**DOCUMENT PASSAGE:**
Which is why, when everything became "like an Uber for" everything else* in 2014, none of it sounded all that meaningful. (*See also: Pizza, private jets, drones, snow removal, prostitutes, ATMs, housekeeping, weed, dry cleaning, dog walking, coffee, ambulances, car breakdowns, language tutoring, &c.)

But there's another reason Uber, public relations swamp monster though it may be, has become the go-to way to describe an on-demand service. Somewhere on the way to its $40 billion valuation, Uber crossed a cultural threshold this year.

"Like an Uber for" is shorthand for describing an item or service delivered wherever you are and whenever you want it, but the phrase also hints at a much larger shift in people's expectations about their interactions with the world. It turns out one of the most hackneyed phrases in tech this year may also be one of the most profound.

**DIRECTION 1:**
Answer these questions from the passage on the "like an Uber for" phrase:
(a) In what year did everything become "like an Uber for" everything else?
(b) What valuation does the passage give for Uber?
(c) According to the passage, what is "like an Uber for" shorthand for?
**DIRECTION 2:**
Transcribe everything in the Uber passage from "But there's another" down to "threshold this year.".

**DATA EXCERPT:**
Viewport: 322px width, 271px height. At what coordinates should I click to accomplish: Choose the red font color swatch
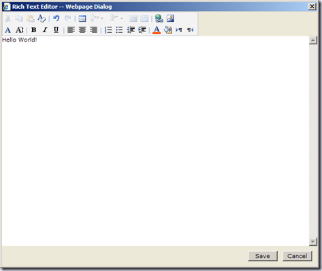(157, 30)
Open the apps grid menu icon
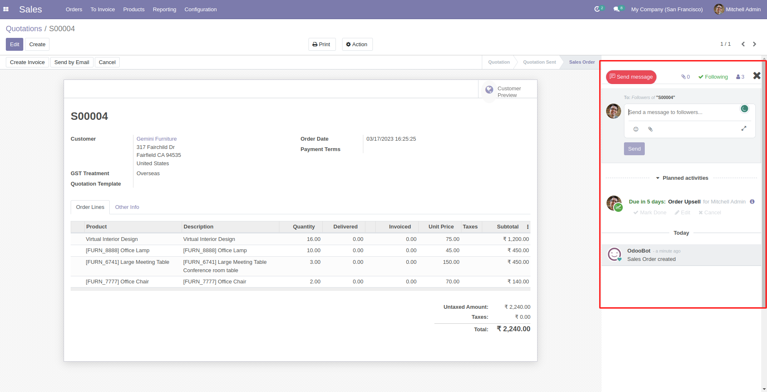Viewport: 767px width, 392px height. [x=6, y=9]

**CORRECT ANSWER 1:**
(a) 2014
(b) $40 billion
(c) Describing an item or service delivered wherever you are and whenever you want it

**CORRECT ANSWER 2:**
But there's another reason Uber, public relations swamp monster though it may be, has become the go-to way to describe an on-demand service. Somewhere on the way to its $40 billion valuation, Uber crossed a cultural threshold this year.